阅读节选 –
++++

一家名为Core Scientific的初创企业上周宣布,公司已筹集了2300万美元,用于扩张其加密货币挖矿业务。这家北美比特币采矿公司已在北卡罗莱纳州、佐治亚州和肯塔基州建有加密矿场,并计划在不久后开设更多的分支。
目前,一枚比特币价值约2万美元,数字矿山等同于天然金矿。开采一个比特币区块能够挖出6.25枚比特币,价值约12.5万美元。因此,很容易理解为什么会有这一商业决策。
如果Core Scientific的挖矿业务获得成功,那么公司不仅仅会大赚一笔,而且将帮助重振美国的加密货币行业,而美国也是比特币的诞生地。
加密货币挖矿近期的东山再起听起来像是个喜讯。像Core Scientific这样的挖矿公司可借此赚钱并为农村地区创造就业机会,同时还能确保美国人手中能够掌握更多即将成为一种战略资产的比特币。
然而,我们也有理由对此持谨慎态度。上一次加密货币挖矿热也承诺了类似的福利,但结果是,很多不靠谱的企业爆出了一系列丑闻,并在随后带来了环境问题。这次的结果是否会有什么不一样呢?
数字镐铲交易
开采加密货币与传统采矿业截然不同。这里没有矿石挖掘,也无需搬运,所适用的工具也不是镐和炸药。加密货币挖矿者赖以谋生的行头只有两个:定制设计的计算机芯片和大量的电力。加密货币挖矿作业如下图所示:
为了找到数字金矿,加密货币矿主会利用其计算机与全球其他矿主竞争,看谁先解决复杂的数学问题。解决问题的计算机会通过网络向他人公布解决方案,并借此向区块链增加一个区块,一个防篡改分类账户将为交易提供公共记录。麻烦的是,优胜计算机的所有者会获得“区块奖励”,也就是6.25个比特币(比特币挖矿)外加交易费用。这个流程每10分钟重复一次。

++++

待办事项 –
**1)** 在这篇关于加密货币挖矿的文章中,开采一个比特币区块能挖出多少枚比特币?
**2)** 请把记录中从含有“Click the Developer wordmark in the header”的那一行起、一直到记录末尾的各行转换成Markdown表格,两列分别命名为“序号”和“记录行”,空行略去,图片不要写入。
上面的文章与后面的记录出自不同来源。

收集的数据

++++

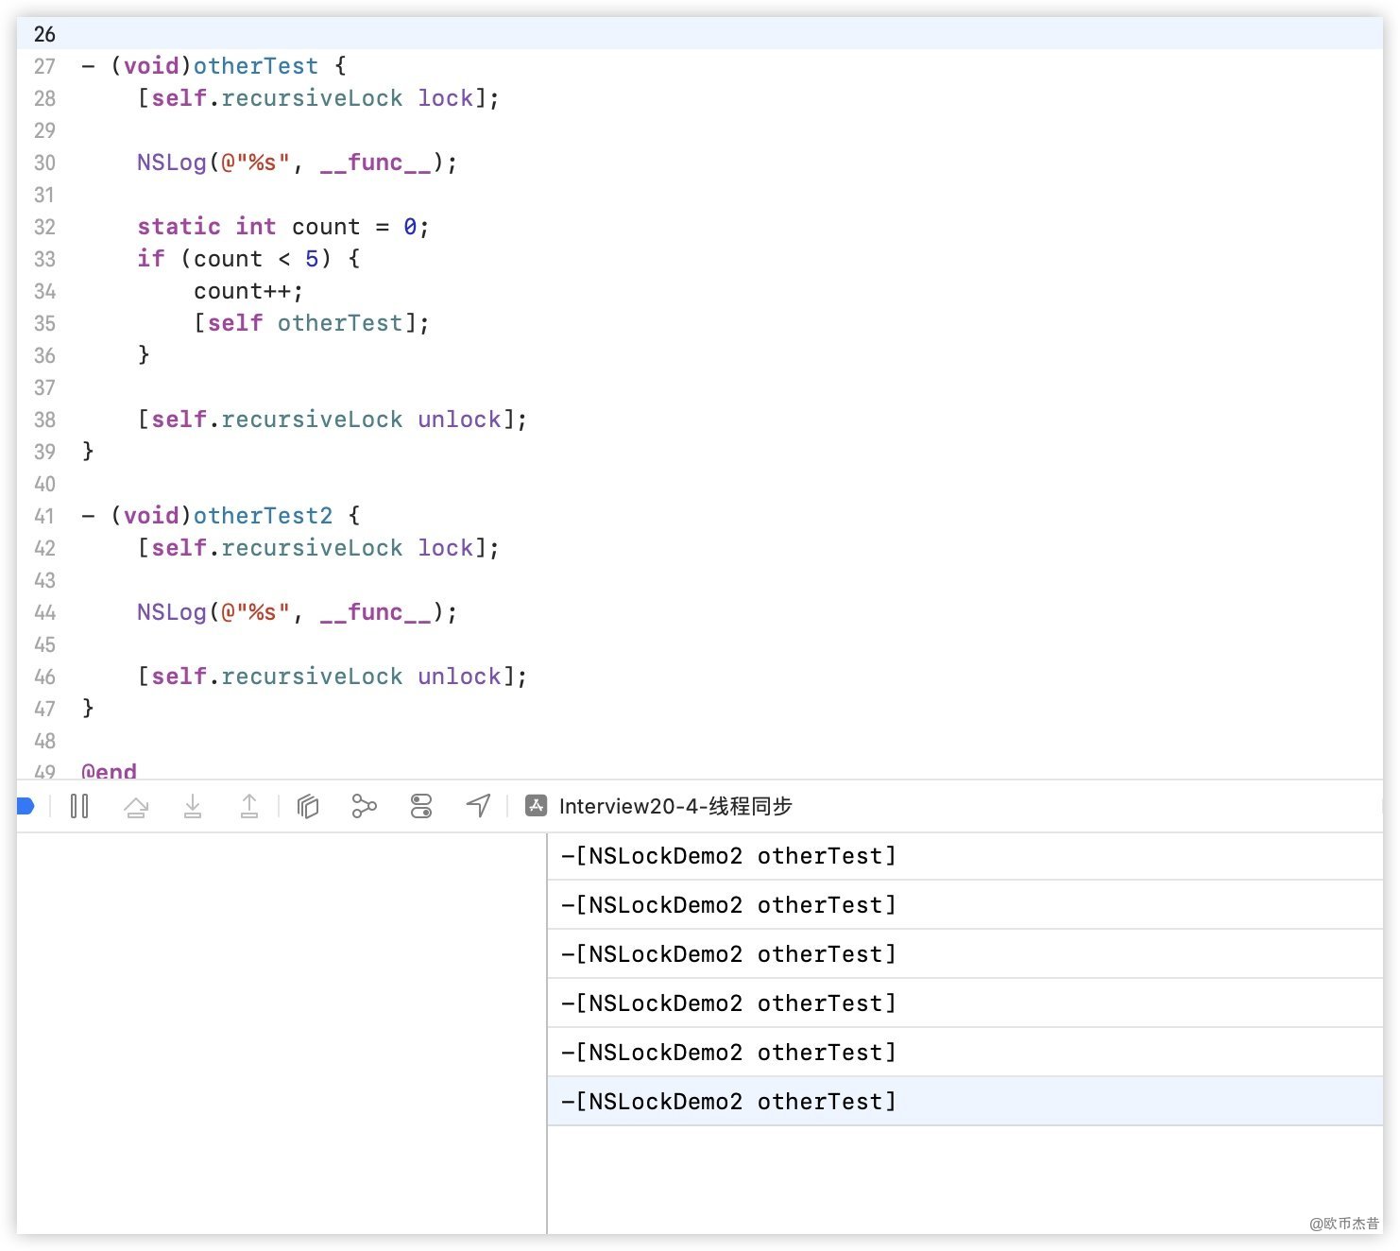Open Environment Overrides toggle icon
This screenshot has height=1251, width=1400.
(x=421, y=806)

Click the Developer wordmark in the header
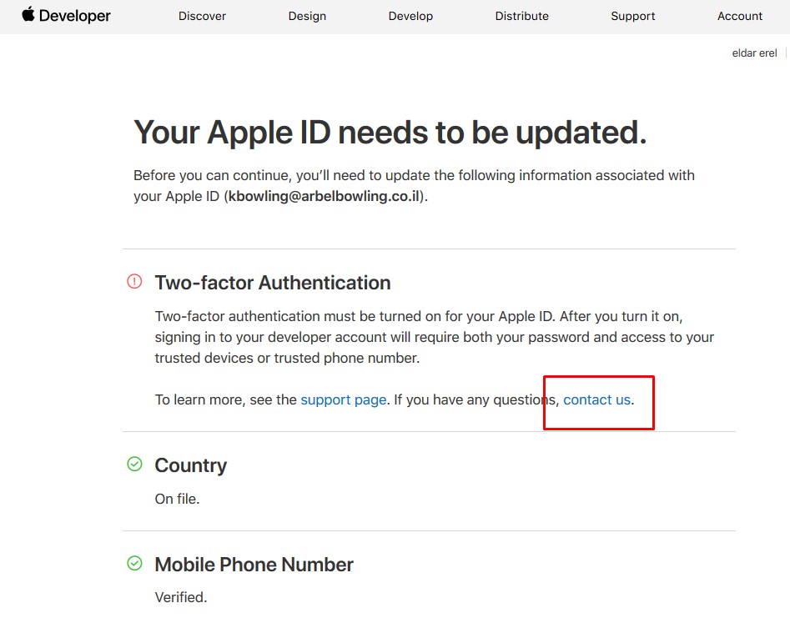[76, 16]
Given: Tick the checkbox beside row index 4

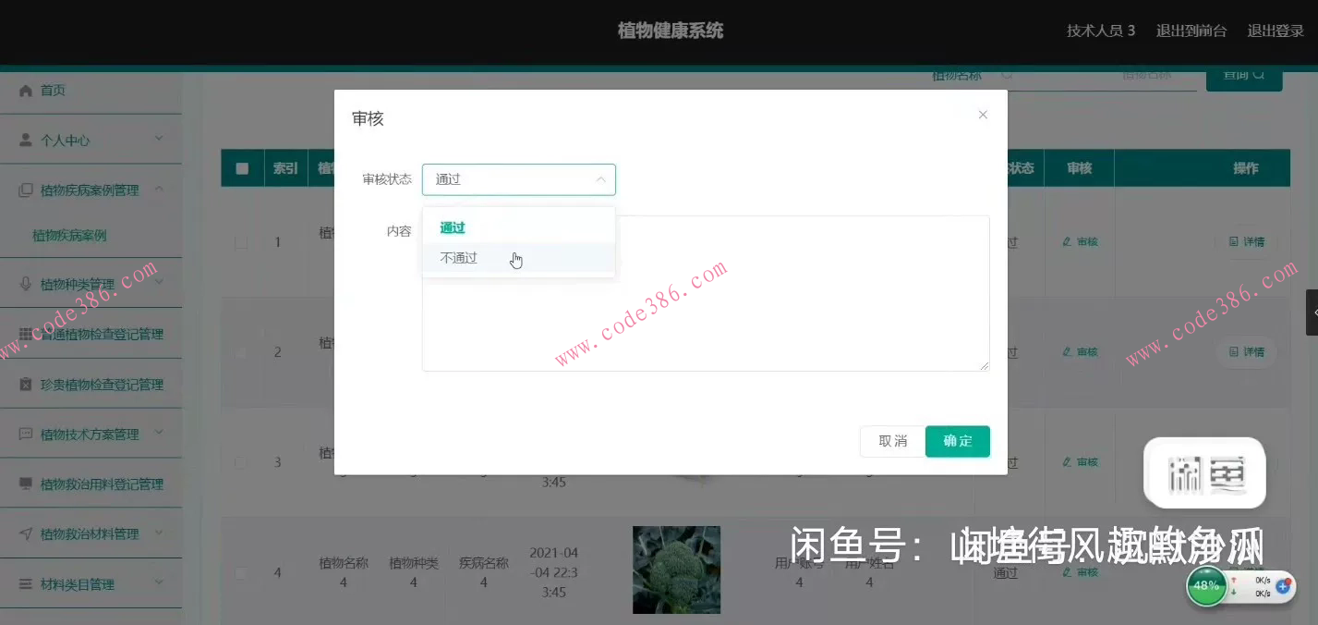Looking at the screenshot, I should [241, 572].
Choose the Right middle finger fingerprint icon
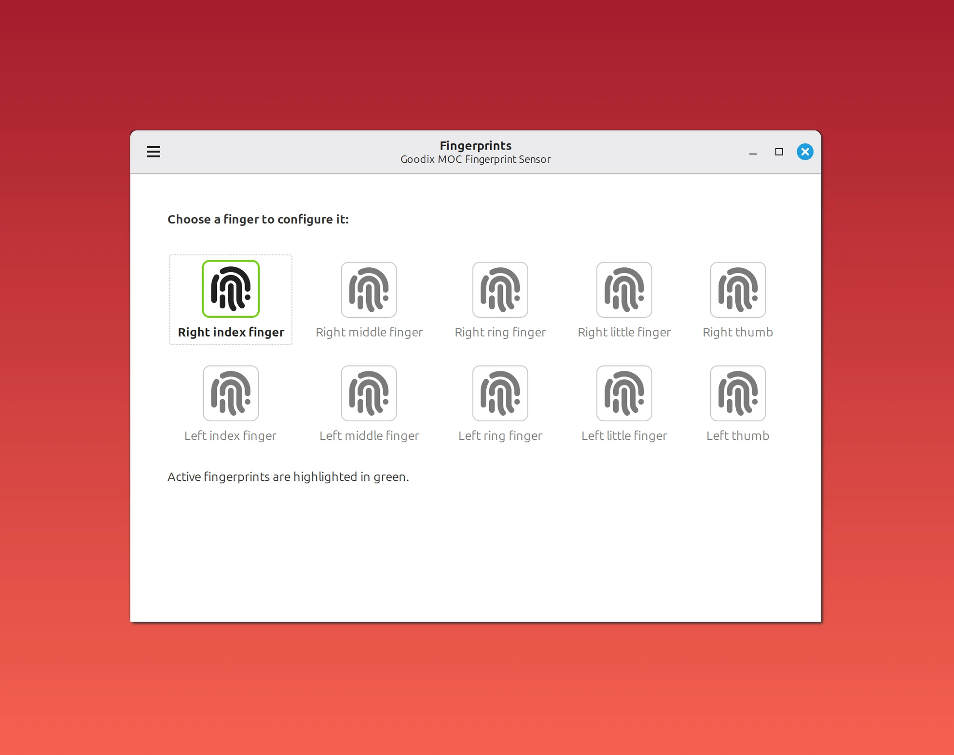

++++

答案汇总 –
**1)** 6.25枚比特币。

**2)**
| 序号 | 记录行 |
|---|---|
| 1 | Click the Developer wordmark in the header |
| 2 | [76, 16] |
| 3 | Given: Tick the checkbox beside row index 4 |
| 4 | Looking at the screenshot, I should [241, 572]. |
| 5 | Choose the Right middle finger fingerprint icon |